[Items listed in a dataset]
━━━━━━━━━━━━━━━━━━━━

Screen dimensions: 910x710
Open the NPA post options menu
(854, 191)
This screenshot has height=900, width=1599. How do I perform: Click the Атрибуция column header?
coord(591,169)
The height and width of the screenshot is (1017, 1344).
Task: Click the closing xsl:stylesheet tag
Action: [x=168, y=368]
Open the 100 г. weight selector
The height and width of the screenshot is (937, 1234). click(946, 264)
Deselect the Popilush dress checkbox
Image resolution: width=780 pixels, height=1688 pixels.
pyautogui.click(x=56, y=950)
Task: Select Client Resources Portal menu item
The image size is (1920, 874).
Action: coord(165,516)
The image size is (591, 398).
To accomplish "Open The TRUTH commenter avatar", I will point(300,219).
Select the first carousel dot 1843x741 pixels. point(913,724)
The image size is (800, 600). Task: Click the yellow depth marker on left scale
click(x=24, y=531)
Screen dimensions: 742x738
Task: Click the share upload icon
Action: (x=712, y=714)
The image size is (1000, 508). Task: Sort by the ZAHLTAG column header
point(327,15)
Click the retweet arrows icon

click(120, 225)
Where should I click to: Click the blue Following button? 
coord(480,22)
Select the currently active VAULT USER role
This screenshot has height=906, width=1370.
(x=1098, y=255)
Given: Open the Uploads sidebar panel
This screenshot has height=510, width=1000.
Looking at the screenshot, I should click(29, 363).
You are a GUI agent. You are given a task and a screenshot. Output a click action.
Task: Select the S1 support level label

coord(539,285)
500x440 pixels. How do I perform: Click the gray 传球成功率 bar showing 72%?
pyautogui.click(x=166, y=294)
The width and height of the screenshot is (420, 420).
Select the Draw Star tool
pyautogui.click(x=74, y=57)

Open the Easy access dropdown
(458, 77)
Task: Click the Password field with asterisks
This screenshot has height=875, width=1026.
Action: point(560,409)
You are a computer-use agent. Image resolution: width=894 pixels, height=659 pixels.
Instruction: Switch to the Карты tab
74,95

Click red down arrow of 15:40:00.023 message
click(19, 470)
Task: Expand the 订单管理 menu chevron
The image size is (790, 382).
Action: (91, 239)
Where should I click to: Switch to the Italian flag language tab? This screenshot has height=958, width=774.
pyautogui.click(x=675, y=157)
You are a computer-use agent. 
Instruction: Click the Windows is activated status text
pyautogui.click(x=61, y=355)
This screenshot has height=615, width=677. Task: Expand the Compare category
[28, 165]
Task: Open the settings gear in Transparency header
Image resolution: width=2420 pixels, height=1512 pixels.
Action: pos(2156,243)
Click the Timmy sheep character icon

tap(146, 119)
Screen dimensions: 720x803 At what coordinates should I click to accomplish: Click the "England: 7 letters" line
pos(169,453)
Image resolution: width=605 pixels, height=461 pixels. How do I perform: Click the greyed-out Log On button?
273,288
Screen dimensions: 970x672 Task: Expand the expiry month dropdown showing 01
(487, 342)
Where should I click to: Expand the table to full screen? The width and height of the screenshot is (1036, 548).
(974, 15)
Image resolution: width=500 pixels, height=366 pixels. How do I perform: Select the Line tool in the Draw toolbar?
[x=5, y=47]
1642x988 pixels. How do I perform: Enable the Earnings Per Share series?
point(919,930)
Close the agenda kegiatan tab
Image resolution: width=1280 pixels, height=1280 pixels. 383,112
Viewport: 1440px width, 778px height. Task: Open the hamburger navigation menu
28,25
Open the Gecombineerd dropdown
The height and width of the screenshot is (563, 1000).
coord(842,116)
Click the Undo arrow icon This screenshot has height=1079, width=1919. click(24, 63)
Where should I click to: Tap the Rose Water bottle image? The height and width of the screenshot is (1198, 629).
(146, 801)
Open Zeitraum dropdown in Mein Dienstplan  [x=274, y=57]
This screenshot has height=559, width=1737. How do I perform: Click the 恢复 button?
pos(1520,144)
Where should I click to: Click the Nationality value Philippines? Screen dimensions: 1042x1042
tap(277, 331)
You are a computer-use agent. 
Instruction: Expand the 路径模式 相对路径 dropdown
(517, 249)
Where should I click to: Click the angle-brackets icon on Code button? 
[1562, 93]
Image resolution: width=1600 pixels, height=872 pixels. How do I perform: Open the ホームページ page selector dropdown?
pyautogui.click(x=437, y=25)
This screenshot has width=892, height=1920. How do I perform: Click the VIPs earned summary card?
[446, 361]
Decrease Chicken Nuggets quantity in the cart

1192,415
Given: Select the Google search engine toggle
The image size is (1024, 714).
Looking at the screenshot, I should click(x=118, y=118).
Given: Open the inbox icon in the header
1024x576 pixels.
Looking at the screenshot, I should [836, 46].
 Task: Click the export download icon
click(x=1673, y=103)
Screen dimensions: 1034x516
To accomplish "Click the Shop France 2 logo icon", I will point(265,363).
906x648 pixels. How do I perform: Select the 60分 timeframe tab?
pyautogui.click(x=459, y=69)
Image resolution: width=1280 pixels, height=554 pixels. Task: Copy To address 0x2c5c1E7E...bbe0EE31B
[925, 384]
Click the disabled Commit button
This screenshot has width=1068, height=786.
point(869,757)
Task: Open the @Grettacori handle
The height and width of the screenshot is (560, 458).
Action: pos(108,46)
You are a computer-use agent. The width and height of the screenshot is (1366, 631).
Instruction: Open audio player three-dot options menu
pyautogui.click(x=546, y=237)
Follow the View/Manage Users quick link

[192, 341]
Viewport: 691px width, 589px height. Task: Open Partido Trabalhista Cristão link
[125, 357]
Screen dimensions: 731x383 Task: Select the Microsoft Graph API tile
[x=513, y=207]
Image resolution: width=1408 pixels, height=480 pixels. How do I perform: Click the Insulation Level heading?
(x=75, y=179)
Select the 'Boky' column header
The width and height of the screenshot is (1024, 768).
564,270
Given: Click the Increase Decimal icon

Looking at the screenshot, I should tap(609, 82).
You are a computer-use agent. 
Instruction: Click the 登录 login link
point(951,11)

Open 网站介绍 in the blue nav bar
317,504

━━━━━━━━━━━━━━━━━━━━

__What is required__. Write out the entries verbatim, all of them.

__Exercise result__.
Screen dimensions: 910x710
Open the NPA post options menu
(854, 191)
This screenshot has height=900, width=1599. How do I perform: Click the Атрибуция column header?
coord(591,169)
The height and width of the screenshot is (1017, 1344).
Task: Click the closing xsl:stylesheet tag
Action: [x=168, y=368]
Open the 100 г. weight selector
The height and width of the screenshot is (937, 1234). click(946, 264)
Deselect the Popilush dress checkbox
Image resolution: width=780 pixels, height=1688 pixels.
pyautogui.click(x=56, y=950)
Task: Select Client Resources Portal menu item
The image size is (1920, 874).
Action: coord(165,516)
The image size is (591, 398).
To accomplish "Open The TRUTH commenter avatar", I will point(300,219).
Select the first carousel dot 1843x741 pixels. point(913,724)
The image size is (800, 600). Task: Click the yellow depth marker on left scale
click(x=24, y=531)
Screen dimensions: 742x738
Task: Click the share upload icon
Action: (x=712, y=714)
The image size is (1000, 508). Task: Sort by the ZAHLTAG column header
point(327,15)
Click the retweet arrows icon

click(120, 225)
Where should I click to: Click the blue Following button? 
coord(480,22)
Select the currently active VAULT USER role
This screenshot has height=906, width=1370.
(x=1098, y=255)
Given: Open the Uploads sidebar panel
This screenshot has height=510, width=1000.
Looking at the screenshot, I should click(29, 363).
You are a GUI agent. You are given a task and a screenshot. Output a click action.
Task: Select the S1 support level label

coord(539,285)
500x440 pixels. How do I perform: Click the gray 传球成功率 bar showing 72%?
pyautogui.click(x=166, y=294)
The width and height of the screenshot is (420, 420).
Select the Draw Star tool
pyautogui.click(x=74, y=57)

Open the Easy access dropdown
(458, 77)
Task: Click the Password field with asterisks
This screenshot has height=875, width=1026.
Action: point(560,409)
You are a computer-use agent. Image resolution: width=894 pixels, height=659 pixels.
Instruction: Switch to the Карты tab
74,95

Click red down arrow of 15:40:00.023 message
click(19, 470)
Task: Expand the 订单管理 menu chevron
The image size is (790, 382).
Action: (91, 239)
Where should I click to: Switch to the Italian flag language tab? This screenshot has height=958, width=774.
pyautogui.click(x=675, y=157)
You are a computer-use agent. 
Instruction: Click the Windows is activated status text
pyautogui.click(x=61, y=355)
This screenshot has height=615, width=677. Task: Expand the Compare category
[28, 165]
Task: Open the settings gear in Transparency header
Image resolution: width=2420 pixels, height=1512 pixels.
Action: pos(2156,243)
Click the Timmy sheep character icon

tap(146, 119)
Screen dimensions: 720x803 At what coordinates should I click to accomplish: Click the "England: 7 letters" line
pos(169,453)
Image resolution: width=605 pixels, height=461 pixels. How do I perform: Click the greyed-out Log On button?
273,288
Screen dimensions: 970x672 Task: Expand the expiry month dropdown showing 01
(487, 342)
Where should I click to: Expand the table to full screen? The width and height of the screenshot is (1036, 548).
(974, 15)
Image resolution: width=500 pixels, height=366 pixels. How do I perform: Select the Line tool in the Draw toolbar?
[x=5, y=47]
1642x988 pixels. How do I perform: Enable the Earnings Per Share series?
point(919,930)
Close the agenda kegiatan tab
Image resolution: width=1280 pixels, height=1280 pixels. 383,112
Viewport: 1440px width, 778px height. Task: Open the hamburger navigation menu
28,25
Open the Gecombineerd dropdown
The height and width of the screenshot is (563, 1000).
coord(842,116)
Click the Undo arrow icon This screenshot has height=1079, width=1919. click(24, 63)
Where should I click to: Tap the Rose Water bottle image? The height and width of the screenshot is (1198, 629).
(146, 801)
Open Zeitraum dropdown in Mein Dienstplan  [x=274, y=57]
This screenshot has height=559, width=1737. How do I perform: Click the 恢复 button?
pos(1520,144)
Where should I click to: Click the Nationality value Philippines? Screen dimensions: 1042x1042
tap(277, 331)
You are a computer-use agent. 
Instruction: Expand the 路径模式 相对路径 dropdown
(517, 249)
Where should I click to: Click the angle-brackets icon on Code button? 
[1562, 93]
Image resolution: width=1600 pixels, height=872 pixels. How do I perform: Open the ホームページ page selector dropdown?
pyautogui.click(x=437, y=25)
This screenshot has width=892, height=1920. How do I perform: Click the VIPs earned summary card?
[446, 361]
Decrease Chicken Nuggets quantity in the cart

1192,415
Given: Select the Google search engine toggle
The image size is (1024, 714).
Looking at the screenshot, I should click(x=118, y=118).
Given: Open the inbox icon in the header
1024x576 pixels.
Looking at the screenshot, I should [836, 46].
 Task: Click the export download icon
click(x=1673, y=103)
Screen dimensions: 1034x516
To accomplish "Click the Shop France 2 logo icon", I will point(265,363).
906x648 pixels. How do I perform: Select the 60分 timeframe tab?
pyautogui.click(x=459, y=69)
Image resolution: width=1280 pixels, height=554 pixels. Task: Copy To address 0x2c5c1E7E...bbe0EE31B
[925, 384]
Click the disabled Commit button
This screenshot has width=1068, height=786.
point(869,757)
Task: Open the @Grettacori handle
The height and width of the screenshot is (560, 458).
Action: pos(108,46)
You are a computer-use agent. The width and height of the screenshot is (1366, 631).
Instruction: Open audio player three-dot options menu
pyautogui.click(x=546, y=237)
Follow the View/Manage Users quick link

[192, 341]
Viewport: 691px width, 589px height. Task: Open Partido Trabalhista Cristão link
[125, 357]
Screen dimensions: 731x383 Task: Select the Microsoft Graph API tile
[x=513, y=207]
Image resolution: width=1408 pixels, height=480 pixels. How do I perform: Click the Insulation Level heading?
(x=75, y=179)
Select the 'Boky' column header
The width and height of the screenshot is (1024, 768).
564,270
Given: Click the Increase Decimal icon

Looking at the screenshot, I should tap(609, 82).
You are a computer-use agent. 
Instruction: Click the 登录 login link
point(951,11)

Open 网站介绍 in the blue nav bar
317,504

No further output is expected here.